■ DESCRIPTION OF THE TASK ■
Rewrite the listing lines between the one holding "This screenshot has width=1038, height=1148." and the one holding "Action: (x=127, y=133)", inclusive, changing "magnifier" to "magnifying glass" and leaving everything else as it is. Give only those lines.

■ MATERIAL PROVIDED ■
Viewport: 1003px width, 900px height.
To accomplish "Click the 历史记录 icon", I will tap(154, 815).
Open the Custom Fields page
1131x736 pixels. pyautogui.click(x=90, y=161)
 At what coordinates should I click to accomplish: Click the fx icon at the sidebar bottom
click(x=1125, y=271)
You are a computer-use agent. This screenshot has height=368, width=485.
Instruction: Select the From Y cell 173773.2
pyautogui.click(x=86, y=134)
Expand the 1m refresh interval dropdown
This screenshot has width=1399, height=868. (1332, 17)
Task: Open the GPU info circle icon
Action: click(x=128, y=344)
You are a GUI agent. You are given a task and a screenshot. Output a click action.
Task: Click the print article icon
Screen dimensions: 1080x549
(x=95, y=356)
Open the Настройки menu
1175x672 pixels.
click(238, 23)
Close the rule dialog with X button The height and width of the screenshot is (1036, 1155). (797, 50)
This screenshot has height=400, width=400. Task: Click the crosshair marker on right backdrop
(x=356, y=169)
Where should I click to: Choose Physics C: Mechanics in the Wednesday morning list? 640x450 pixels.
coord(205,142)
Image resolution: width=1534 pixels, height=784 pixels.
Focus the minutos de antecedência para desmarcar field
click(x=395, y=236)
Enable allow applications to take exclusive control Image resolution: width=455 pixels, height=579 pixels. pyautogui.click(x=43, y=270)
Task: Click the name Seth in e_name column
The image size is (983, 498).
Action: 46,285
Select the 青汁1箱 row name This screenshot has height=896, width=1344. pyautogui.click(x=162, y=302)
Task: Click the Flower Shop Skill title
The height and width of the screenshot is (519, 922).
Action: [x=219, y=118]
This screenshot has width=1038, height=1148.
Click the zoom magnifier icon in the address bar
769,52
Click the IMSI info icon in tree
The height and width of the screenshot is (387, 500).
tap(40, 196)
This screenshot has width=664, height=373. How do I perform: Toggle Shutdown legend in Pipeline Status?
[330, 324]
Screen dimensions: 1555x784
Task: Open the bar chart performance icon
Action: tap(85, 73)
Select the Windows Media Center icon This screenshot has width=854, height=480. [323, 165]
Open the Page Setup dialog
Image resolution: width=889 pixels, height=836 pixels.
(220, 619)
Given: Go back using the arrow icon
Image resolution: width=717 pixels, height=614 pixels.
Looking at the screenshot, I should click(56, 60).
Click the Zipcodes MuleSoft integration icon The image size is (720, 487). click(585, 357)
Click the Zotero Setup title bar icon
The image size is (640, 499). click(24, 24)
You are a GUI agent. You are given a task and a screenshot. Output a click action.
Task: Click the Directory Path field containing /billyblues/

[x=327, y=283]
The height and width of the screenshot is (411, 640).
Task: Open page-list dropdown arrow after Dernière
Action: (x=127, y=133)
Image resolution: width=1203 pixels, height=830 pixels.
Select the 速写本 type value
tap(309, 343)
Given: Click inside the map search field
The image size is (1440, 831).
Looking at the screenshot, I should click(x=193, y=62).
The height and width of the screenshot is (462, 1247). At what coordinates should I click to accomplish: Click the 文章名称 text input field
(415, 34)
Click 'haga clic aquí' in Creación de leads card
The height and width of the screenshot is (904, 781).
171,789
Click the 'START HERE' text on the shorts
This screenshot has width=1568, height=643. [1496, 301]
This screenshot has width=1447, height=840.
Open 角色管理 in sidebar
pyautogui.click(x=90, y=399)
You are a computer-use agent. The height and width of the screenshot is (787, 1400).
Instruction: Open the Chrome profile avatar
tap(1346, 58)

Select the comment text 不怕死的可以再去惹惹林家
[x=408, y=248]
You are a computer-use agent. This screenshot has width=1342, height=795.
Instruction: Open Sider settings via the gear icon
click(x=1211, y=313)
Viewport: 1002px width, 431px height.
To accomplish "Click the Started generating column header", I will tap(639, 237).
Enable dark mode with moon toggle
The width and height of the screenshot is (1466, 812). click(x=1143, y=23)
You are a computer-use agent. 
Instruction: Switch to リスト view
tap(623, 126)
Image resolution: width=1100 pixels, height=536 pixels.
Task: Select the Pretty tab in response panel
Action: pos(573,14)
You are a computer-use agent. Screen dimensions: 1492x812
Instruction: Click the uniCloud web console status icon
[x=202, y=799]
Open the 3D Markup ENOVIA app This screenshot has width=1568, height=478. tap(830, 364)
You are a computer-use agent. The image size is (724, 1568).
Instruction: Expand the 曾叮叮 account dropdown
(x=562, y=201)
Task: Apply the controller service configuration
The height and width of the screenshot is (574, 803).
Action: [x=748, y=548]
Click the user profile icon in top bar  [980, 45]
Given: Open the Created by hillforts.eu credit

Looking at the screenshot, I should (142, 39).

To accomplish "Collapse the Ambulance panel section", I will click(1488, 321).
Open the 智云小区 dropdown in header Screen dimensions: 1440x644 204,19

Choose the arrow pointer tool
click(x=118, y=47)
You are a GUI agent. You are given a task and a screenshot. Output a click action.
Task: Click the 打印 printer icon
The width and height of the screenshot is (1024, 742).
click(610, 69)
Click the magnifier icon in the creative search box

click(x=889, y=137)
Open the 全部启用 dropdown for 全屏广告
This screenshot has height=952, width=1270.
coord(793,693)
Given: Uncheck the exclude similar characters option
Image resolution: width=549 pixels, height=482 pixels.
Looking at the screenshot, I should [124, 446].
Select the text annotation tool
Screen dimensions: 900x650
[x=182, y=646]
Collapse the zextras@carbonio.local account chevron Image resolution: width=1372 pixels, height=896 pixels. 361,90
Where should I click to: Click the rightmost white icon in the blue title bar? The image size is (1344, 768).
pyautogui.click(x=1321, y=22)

■ EXERCISE SOLUTION ■
This screenshot has width=1038, height=1148.
Click the zoom magnifying glass icon in the address bar
769,52
Click the IMSI info icon in tree
The height and width of the screenshot is (387, 500).
tap(40, 196)
This screenshot has width=664, height=373. How do I perform: Toggle Shutdown legend in Pipeline Status?
[330, 324]
Screen dimensions: 1555x784
Task: Open the bar chart performance icon
Action: tap(85, 73)
Select the Windows Media Center icon This screenshot has width=854, height=480. [323, 165]
Open the Page Setup dialog
Image resolution: width=889 pixels, height=836 pixels.
(220, 619)
Given: Go back using the arrow icon
Image resolution: width=717 pixels, height=614 pixels.
Looking at the screenshot, I should click(56, 60).
Click the Zipcodes MuleSoft integration icon The image size is (720, 487). click(585, 357)
Click the Zotero Setup title bar icon
The image size is (640, 499). click(24, 24)
You are a GUI agent. You are given a task and a screenshot. Output a click action.
Task: Click the Directory Path field containing /billyblues/

[x=327, y=283]
The height and width of the screenshot is (411, 640).
Task: Open page-list dropdown arrow after Dernière
Action: (x=127, y=133)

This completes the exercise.